En la lucha por la erradicación de la prostitución como institución, Andrea Dworkin ha puesto de manifiesto que la prostitución como institución es el enemigo de las mujeres, puesto que representaba la cara más brutal del sistema patriarcal. Y, en consecuencia, hace un llamamiento a que el movimiento feminista debe comprometerse en su abolición. Frente a esta reclamación está, como es sabido, la posición de quienes defienden la legalización de la prostitución y su asimilación a un trabajo como cualquier otro.

Ambos extremos tienen en común que juegan dentro de los parámetros de un binarismo sexual, que da por supuesta la heteronormatividad sexual. Esta heteronormatividad prescribe cómo debe ser el deseo sexual, en tanto heterosexual, y excluye cualquier forma de sexualidad que no se inscriba en este marco. La prostitución también es abordada desde la perspectiva única, estereotipada y naturalizada de la sexualidad complementaria entre los sexos. Tal perspectiva asume que los varones son sexualmente promiscuos y fogosos, en tanto que las mujeres son pasivas y receptivas.

Esta construcción de la heterosexualidad redunda en relación con la prostitución en que el hombre que actúa como cliente es sexualmente activo y necesitado de manera irrefrenable de satisfacción sexual, en tanto que la mujer prostituida vendría a ser algo así como el receptáculo pasivo, por decirlo en términos aristotélicos referidos a la sexualidad femenina. Por tanto, aunque se estigmatice socialmente a la prostituida, se considera la prostitución una necesidad a la que los hombres tienen derecho por razón de su propia naturaleza sexual.

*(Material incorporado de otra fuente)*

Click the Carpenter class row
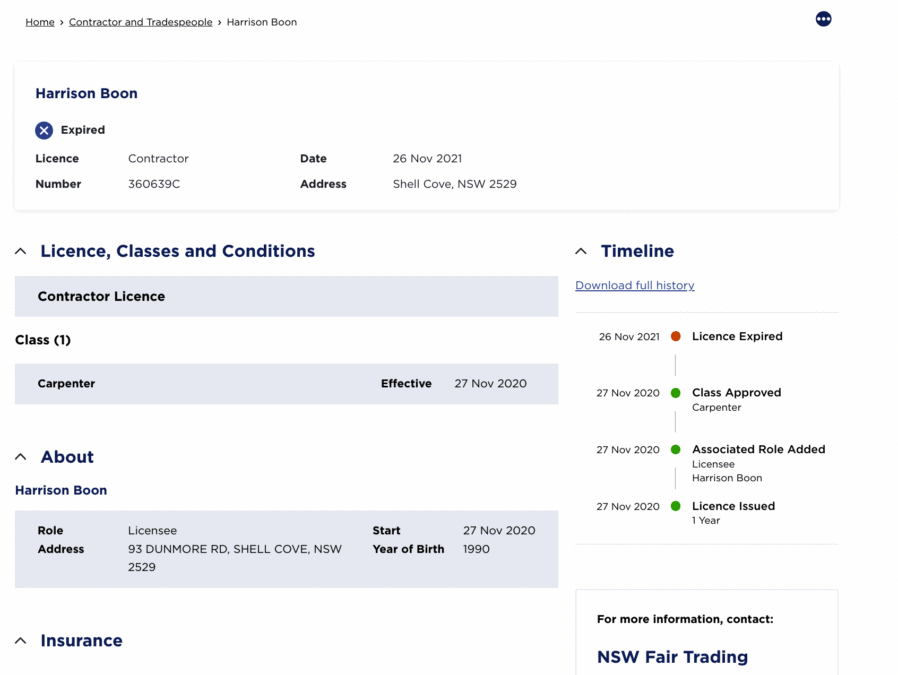This screenshot has width=898, height=675. pos(286,384)
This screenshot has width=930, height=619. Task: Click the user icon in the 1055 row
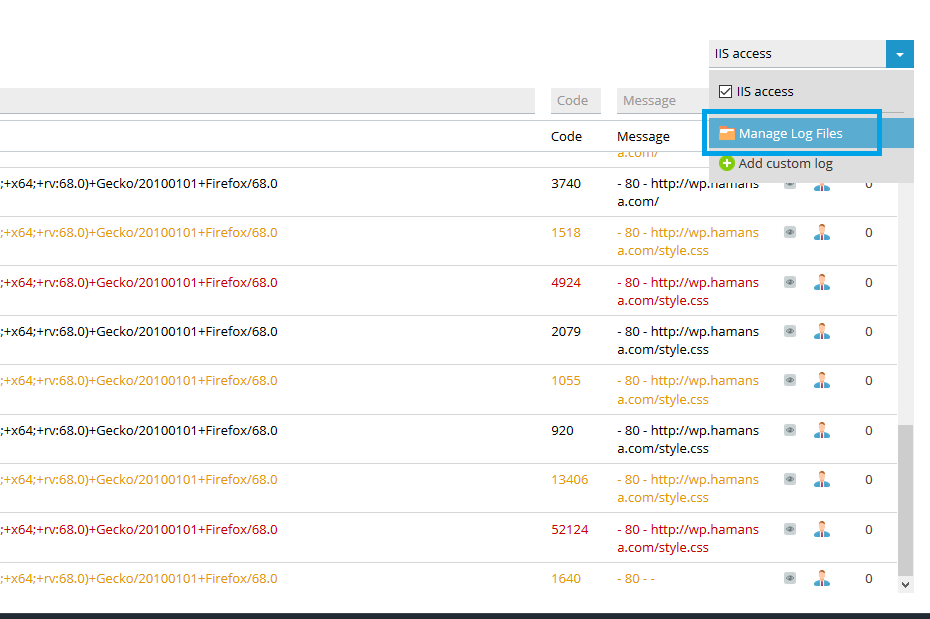coord(822,381)
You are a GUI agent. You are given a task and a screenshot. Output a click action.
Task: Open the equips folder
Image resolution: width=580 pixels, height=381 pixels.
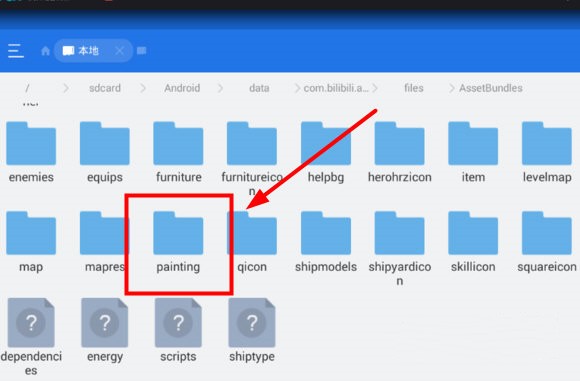(105, 152)
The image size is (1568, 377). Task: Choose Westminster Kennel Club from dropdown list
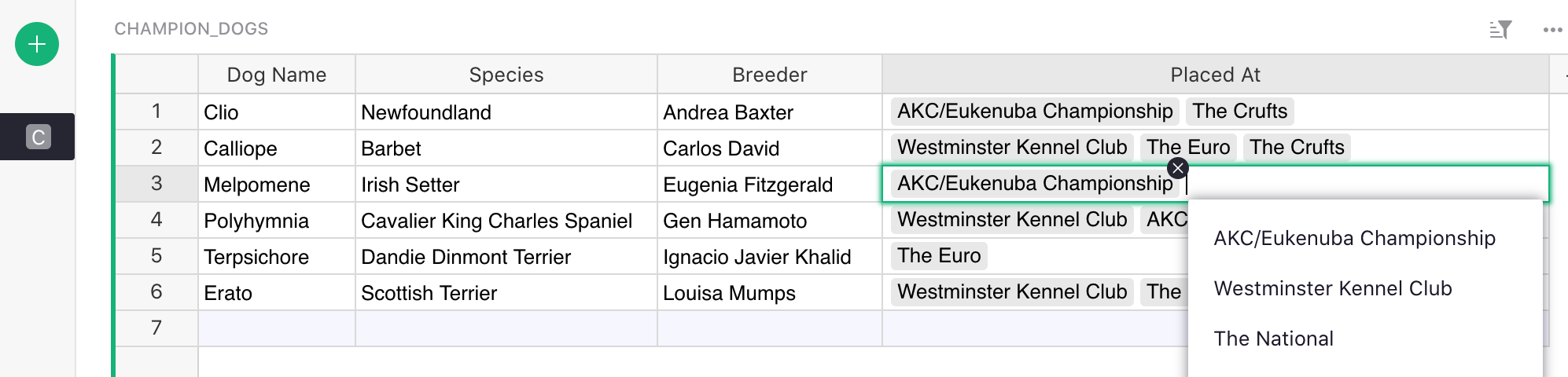tap(1332, 288)
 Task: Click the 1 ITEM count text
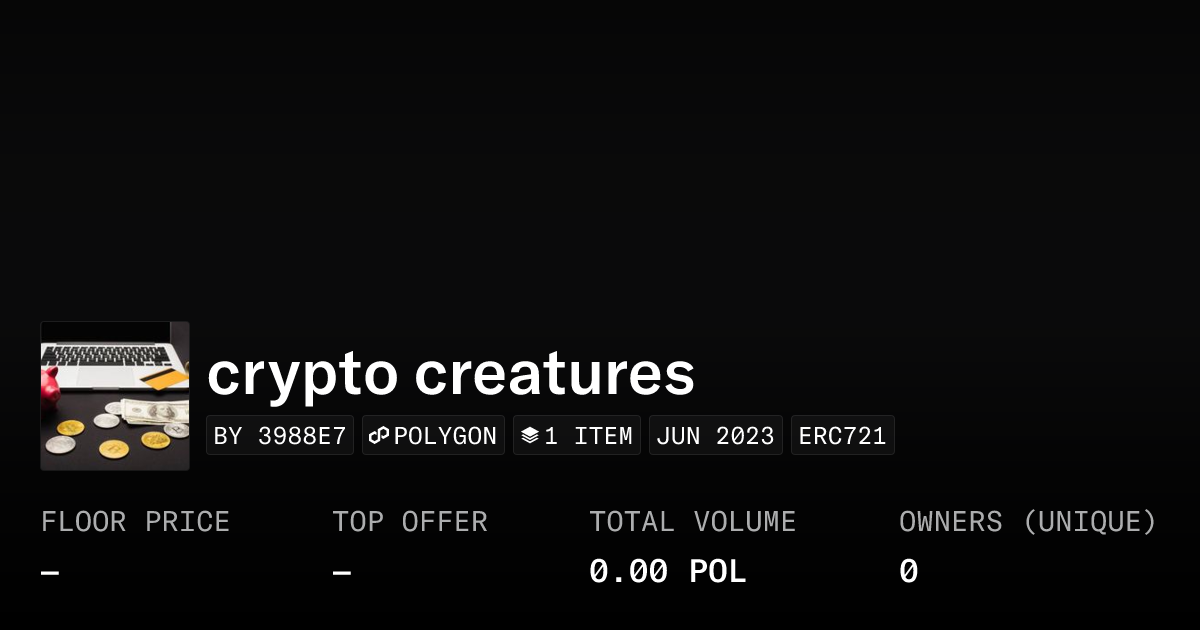click(x=588, y=436)
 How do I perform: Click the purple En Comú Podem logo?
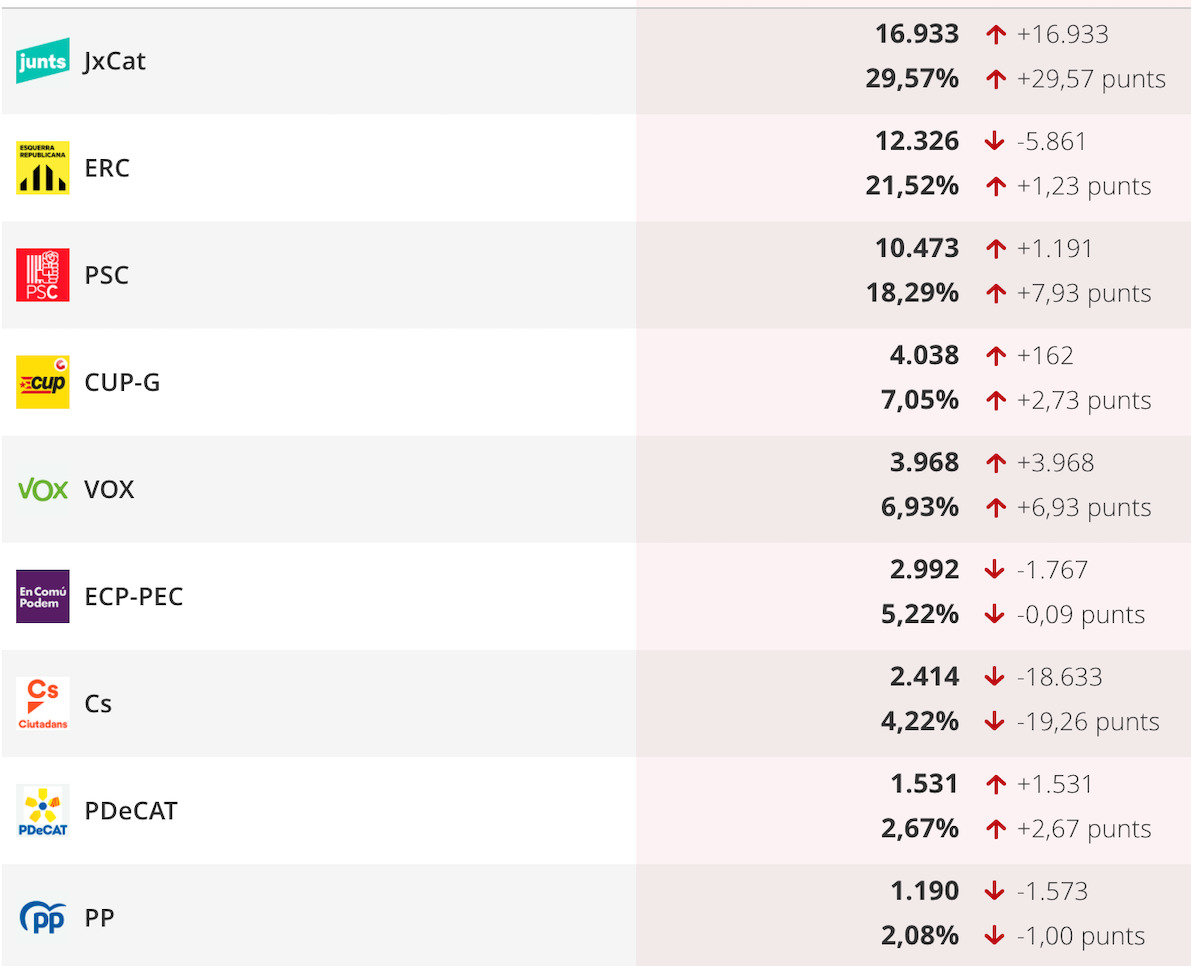tap(43, 596)
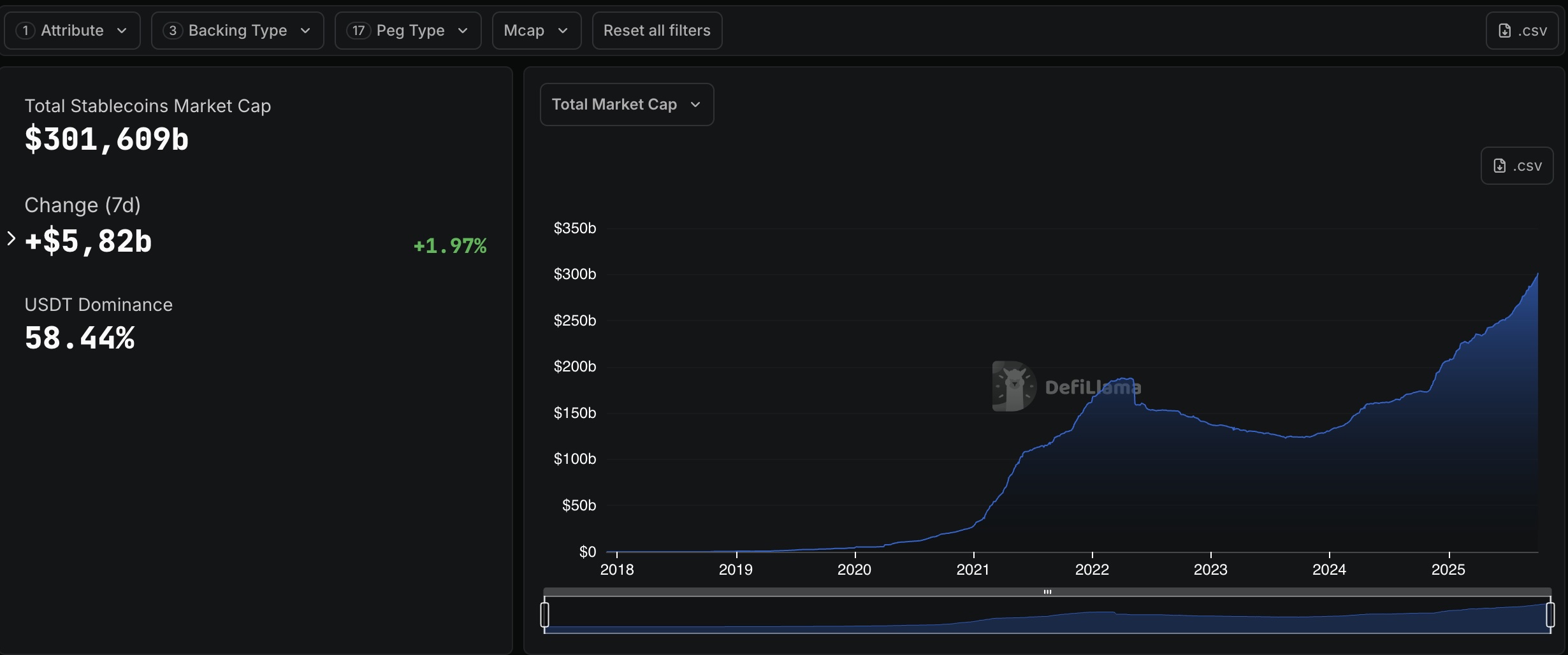Open the Total Market Cap chart selector
The width and height of the screenshot is (1568, 655).
pos(626,104)
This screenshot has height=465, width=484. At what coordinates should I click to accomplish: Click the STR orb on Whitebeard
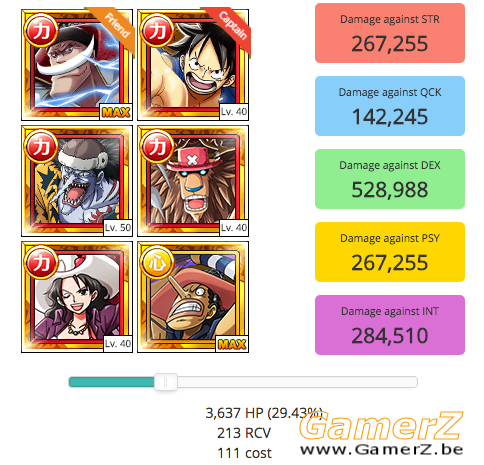[41, 31]
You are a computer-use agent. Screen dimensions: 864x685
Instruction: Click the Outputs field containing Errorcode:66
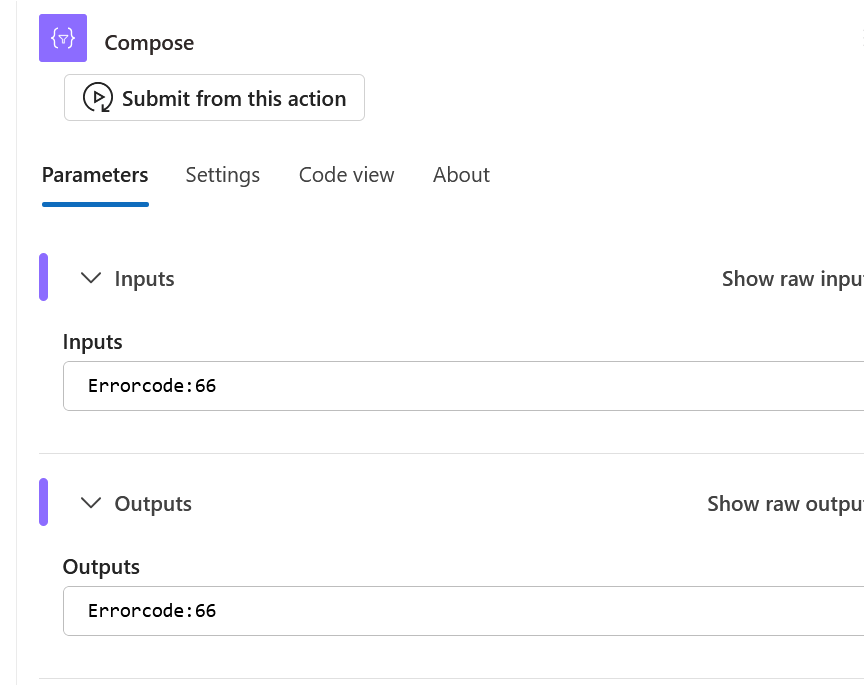(x=463, y=611)
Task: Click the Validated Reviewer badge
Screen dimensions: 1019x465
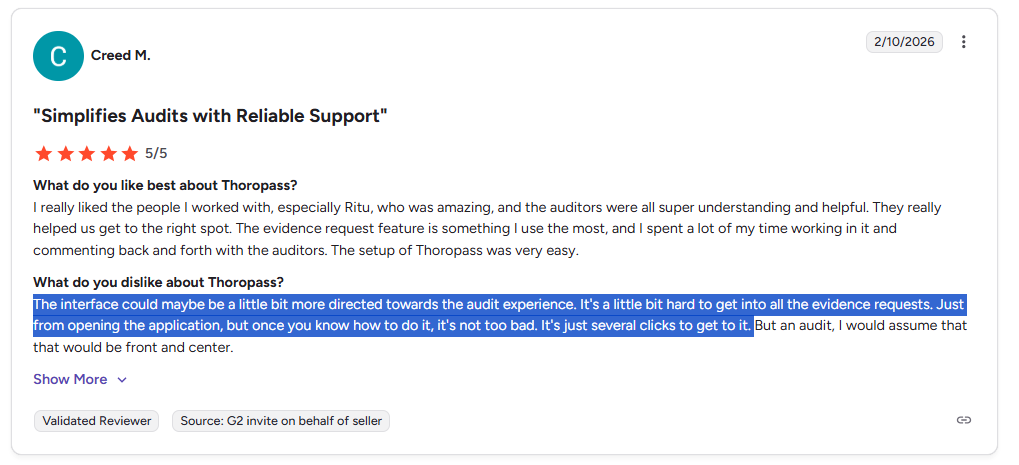Action: (97, 421)
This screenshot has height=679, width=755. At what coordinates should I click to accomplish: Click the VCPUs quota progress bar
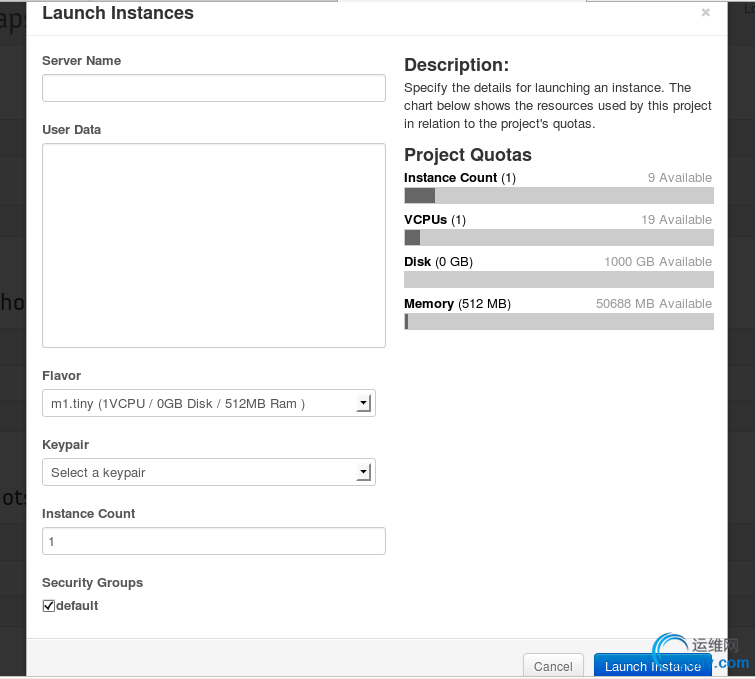(559, 237)
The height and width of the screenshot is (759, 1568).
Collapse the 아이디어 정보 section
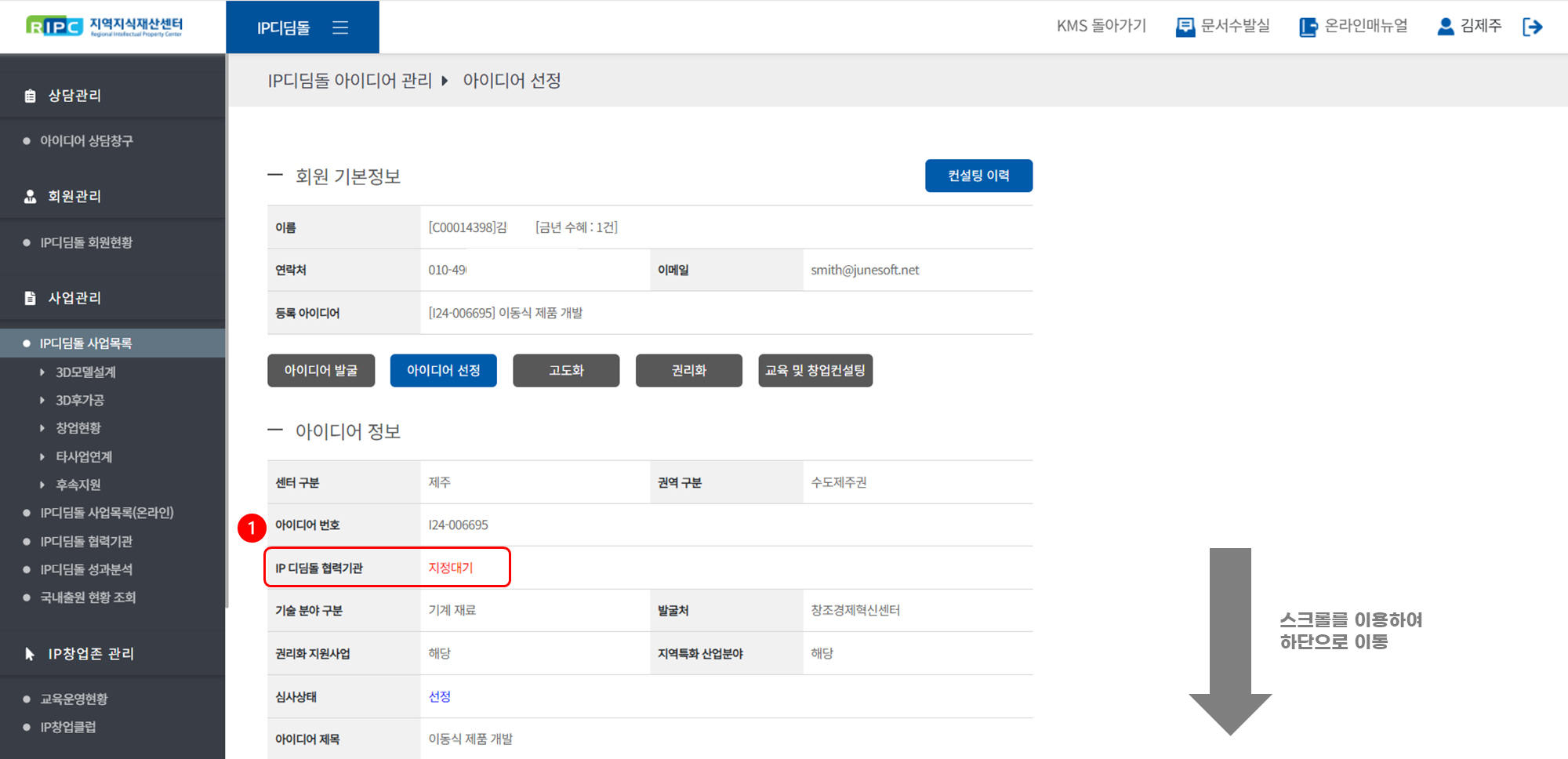point(275,430)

El negocio de la prostitución se basa en la reproducción de la normatividad heterosexual, antes que suponer una desestabilización de la misma. La prostituida tiene que cubrir las demandas del prostituidor y, a menudo, no sólo en cuanto a sus deseos sexuales, sino también en cuanto a las necesidades de este de hablar sobre sus problemas laborales o familiares. De manera que la prostituida debe entregar no sólo su sexualidad, sino también su emocionalidad. Por tanto, la prostituida tiene que poner en escena aquello que el prostituidor quiere comprar, y que implica varios ámbitos de su persona, además del sexual.

La experiencia abolicionista del gobierno sueco desde 1999 ha abierto una vía que han querido seguir países como Corea del Norte, Noruega, Finlandia, Islandia, Sudáfrica y recientemente Francia. Este modelo propone no sancionar a las prostituidas, a las que antes bien se les oferta formación y salidas laborales y terapéuticas, sino al cliente, desde una nueva comprensión de la masculinidad que no parte de las supuestas necesidades sexuales de los varones como legitimación de sus prácticas de explotación sexual. Este modelo entiende que la prostitución es violencia contra las mujeres y que va en contra de todas las legislaciones y las políticas de igualdad. La evaluación de esta política sueca realizada en el 2008 vino a refrendar, entre otras cosas, que con la misma habían disminuido las cifras de la trata de mujeres con fines de explotación sexual.